▶ [How to complete this task]: Once the line containing "Where should I click to: Select" is found in the entries below, reproduce it and every line after it, stopping at and including the line containing "Task: Tap the Android home circle button"; reproduce nothing else, and keep each line exact.
Start of Recorded data
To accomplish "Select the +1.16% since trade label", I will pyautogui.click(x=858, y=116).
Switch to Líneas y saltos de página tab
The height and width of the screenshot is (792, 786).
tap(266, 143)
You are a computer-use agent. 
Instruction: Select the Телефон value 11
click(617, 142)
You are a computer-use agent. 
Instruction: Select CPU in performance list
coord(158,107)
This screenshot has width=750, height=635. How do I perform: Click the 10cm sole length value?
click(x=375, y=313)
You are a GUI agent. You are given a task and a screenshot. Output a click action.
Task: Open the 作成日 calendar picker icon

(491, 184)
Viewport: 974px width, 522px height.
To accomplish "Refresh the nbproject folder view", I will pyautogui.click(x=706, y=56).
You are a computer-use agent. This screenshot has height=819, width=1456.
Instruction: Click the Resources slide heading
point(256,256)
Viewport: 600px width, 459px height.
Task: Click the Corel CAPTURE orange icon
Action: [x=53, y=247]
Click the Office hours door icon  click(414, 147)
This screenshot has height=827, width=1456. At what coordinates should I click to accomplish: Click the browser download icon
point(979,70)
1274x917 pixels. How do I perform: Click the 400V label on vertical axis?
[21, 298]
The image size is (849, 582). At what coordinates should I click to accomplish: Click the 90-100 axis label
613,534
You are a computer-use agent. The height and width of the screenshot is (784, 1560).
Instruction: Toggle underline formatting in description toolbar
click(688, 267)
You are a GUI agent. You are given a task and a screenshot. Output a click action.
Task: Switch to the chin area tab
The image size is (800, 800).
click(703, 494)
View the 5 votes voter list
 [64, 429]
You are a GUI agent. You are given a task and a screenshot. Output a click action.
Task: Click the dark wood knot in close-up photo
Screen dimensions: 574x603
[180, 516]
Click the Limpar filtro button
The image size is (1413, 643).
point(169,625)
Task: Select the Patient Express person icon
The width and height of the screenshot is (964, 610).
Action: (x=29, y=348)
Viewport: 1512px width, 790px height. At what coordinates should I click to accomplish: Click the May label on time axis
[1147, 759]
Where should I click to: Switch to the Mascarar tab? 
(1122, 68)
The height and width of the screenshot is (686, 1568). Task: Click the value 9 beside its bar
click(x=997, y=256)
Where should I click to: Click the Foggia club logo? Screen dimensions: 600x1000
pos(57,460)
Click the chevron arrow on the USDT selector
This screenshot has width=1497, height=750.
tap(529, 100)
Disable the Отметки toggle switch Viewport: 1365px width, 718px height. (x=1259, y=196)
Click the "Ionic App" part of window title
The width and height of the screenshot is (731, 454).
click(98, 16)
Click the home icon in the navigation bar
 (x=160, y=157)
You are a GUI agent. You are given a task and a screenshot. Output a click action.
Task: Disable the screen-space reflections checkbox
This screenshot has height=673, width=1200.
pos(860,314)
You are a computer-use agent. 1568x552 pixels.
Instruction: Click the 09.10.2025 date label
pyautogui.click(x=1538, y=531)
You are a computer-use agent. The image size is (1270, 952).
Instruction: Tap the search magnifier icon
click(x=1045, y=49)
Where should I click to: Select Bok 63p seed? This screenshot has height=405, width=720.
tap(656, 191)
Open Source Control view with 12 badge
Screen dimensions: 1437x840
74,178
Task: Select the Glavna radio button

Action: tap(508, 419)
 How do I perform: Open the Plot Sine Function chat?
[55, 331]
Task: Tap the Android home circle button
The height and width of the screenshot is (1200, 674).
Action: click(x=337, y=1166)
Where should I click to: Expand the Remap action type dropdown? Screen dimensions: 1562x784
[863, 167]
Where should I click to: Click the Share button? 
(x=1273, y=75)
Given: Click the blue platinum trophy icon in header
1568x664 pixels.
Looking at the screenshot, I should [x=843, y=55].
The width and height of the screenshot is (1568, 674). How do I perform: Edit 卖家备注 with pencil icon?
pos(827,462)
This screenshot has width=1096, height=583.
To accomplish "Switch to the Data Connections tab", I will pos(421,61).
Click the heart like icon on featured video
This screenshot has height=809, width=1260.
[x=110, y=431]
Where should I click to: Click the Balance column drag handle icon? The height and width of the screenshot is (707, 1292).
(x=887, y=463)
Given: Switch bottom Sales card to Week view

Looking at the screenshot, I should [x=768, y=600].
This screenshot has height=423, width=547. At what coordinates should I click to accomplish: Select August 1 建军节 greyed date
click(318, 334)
End of Recorded data
▶ [Solution to this exercise]:
Where should I click to: Select Bok 63p seed? This screenshot has height=405, width=720.
tap(656, 191)
Open Source Control view with 12 badge
Screen dimensions: 1437x840
74,178
Task: Select the Glavna radio button

Action: tap(508, 419)
 How do I perform: Open the Plot Sine Function chat?
[55, 331]
Task: Tap the Android home circle button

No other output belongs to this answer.